Thank you for reporting this error! We will take a look and get back soon. In the mean time, since you are on Windows, you can consider trying the PowerShell client to unblock you.

Christina-Kang avatar Mar 21 '19 18:03 Christina-Kang

Thanks for you reply, i execute sfctl on windows environment, but my Service Fabric Cluster is on Linux... According to https://docs.microsoft.com/en-us/azure/service-fabric/service-fabric-linux-windows-differences Restart-ServiceFabricPartition not work against a Linux Service Fabric cluster.

sealbus avatar Mar 22 '19 15:03 sealbus

Hi @sealbus,

This doesn't look like an issue with sfctl itself. Could you please share service fabric traces for your cluster? They are located at C:\SfDevCluster\Log\Traces and will have a naming starting with fabric_traces_... along with an approximate time frame of when the operation took place.

Is this a secure local cluster?

Another thing I wanted to double check is the port. I see that yours is set to 19081 - is this intentionally done?
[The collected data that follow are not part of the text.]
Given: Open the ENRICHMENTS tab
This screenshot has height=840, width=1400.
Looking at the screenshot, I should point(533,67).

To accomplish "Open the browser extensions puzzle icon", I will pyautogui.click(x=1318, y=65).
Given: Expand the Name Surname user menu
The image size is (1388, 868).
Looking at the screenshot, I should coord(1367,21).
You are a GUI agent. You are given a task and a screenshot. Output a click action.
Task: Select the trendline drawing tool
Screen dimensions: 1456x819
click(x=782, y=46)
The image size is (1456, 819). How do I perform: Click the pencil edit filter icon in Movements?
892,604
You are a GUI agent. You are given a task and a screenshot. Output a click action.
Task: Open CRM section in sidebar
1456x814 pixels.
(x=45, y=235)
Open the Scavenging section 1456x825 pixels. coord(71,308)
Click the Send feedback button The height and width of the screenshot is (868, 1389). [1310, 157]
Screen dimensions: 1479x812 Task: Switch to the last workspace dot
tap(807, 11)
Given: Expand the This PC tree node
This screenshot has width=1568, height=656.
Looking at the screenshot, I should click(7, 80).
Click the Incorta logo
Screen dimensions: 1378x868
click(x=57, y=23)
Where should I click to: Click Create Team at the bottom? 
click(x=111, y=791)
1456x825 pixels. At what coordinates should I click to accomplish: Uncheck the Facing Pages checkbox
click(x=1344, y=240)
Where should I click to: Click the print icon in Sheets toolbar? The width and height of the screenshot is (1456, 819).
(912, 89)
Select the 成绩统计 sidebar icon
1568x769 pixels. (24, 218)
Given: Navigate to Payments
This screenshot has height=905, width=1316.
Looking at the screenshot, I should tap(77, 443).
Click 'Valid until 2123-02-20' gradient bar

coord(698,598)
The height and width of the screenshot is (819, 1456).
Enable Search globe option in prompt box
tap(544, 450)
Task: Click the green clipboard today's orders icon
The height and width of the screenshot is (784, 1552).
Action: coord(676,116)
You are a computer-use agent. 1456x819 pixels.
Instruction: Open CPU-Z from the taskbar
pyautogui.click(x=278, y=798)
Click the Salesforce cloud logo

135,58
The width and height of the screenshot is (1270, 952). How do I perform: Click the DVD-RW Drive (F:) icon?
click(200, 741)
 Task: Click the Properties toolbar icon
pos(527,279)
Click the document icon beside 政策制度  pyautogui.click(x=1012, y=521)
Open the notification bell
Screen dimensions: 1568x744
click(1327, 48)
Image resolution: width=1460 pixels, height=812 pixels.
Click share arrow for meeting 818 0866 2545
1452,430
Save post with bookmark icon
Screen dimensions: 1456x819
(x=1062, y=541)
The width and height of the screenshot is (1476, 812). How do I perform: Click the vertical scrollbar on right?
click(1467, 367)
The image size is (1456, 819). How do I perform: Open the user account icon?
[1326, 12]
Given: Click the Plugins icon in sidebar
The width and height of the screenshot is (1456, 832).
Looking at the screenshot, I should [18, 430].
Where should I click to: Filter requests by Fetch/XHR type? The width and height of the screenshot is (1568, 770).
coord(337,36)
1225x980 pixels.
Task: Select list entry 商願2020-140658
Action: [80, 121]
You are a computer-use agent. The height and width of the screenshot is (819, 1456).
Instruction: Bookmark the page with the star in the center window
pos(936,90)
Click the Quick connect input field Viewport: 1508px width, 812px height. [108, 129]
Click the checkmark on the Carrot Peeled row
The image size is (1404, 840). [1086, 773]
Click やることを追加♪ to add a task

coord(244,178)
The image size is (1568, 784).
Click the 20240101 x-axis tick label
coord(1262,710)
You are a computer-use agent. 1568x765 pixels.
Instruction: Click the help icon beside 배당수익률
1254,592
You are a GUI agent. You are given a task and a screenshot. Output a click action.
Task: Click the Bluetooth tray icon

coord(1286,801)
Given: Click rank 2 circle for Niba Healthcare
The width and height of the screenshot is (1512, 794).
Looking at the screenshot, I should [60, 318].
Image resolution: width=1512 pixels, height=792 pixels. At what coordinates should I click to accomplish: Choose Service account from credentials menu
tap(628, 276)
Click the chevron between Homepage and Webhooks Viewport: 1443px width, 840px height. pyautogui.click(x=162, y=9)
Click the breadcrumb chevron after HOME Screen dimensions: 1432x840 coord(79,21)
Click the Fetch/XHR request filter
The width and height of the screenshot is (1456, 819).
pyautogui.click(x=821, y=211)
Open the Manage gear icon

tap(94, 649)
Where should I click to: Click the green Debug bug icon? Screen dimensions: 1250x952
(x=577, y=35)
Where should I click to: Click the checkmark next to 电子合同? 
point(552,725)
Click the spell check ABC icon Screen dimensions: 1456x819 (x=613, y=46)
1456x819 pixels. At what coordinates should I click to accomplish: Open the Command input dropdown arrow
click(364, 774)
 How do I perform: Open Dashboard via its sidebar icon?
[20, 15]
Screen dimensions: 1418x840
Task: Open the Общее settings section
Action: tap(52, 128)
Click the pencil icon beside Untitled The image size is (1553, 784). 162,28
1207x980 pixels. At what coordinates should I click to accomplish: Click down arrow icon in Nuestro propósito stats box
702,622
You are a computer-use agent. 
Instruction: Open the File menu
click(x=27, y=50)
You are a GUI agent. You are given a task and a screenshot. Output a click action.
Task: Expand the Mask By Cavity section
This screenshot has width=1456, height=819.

By default, we expect it to be 19080 if you are using all default settings.

Thanks!

Christina-Kang avatar Mar 25 '19 18:03 Christina-Kang

same issue when run command: sudo sfctl chaos get

MZDN avatar May 17 '19 13:05 MZDN

Thank you, @MZDN for reporting! Taking a look

Christina-Kang avatar May 17 '19 18:05 Christina-Kang

@MZDN can you share some additional info please? Are you also running sfctl version 7.1.0 and runtime 6.4? Which Python version are you using? Can you also double check that fault analysis service is enabled on your cluster? This will be in the cluster manifest as Section Name="FaultAnalysisService" with parameters MinReplicaSetSize and TargetReplicaSetSize. The section will be under FabricSettings. If not enabled, can you enable it and try the get command again? Thanks!

Christina-Kang avatar May 20 '19 23:05 Christina-Kang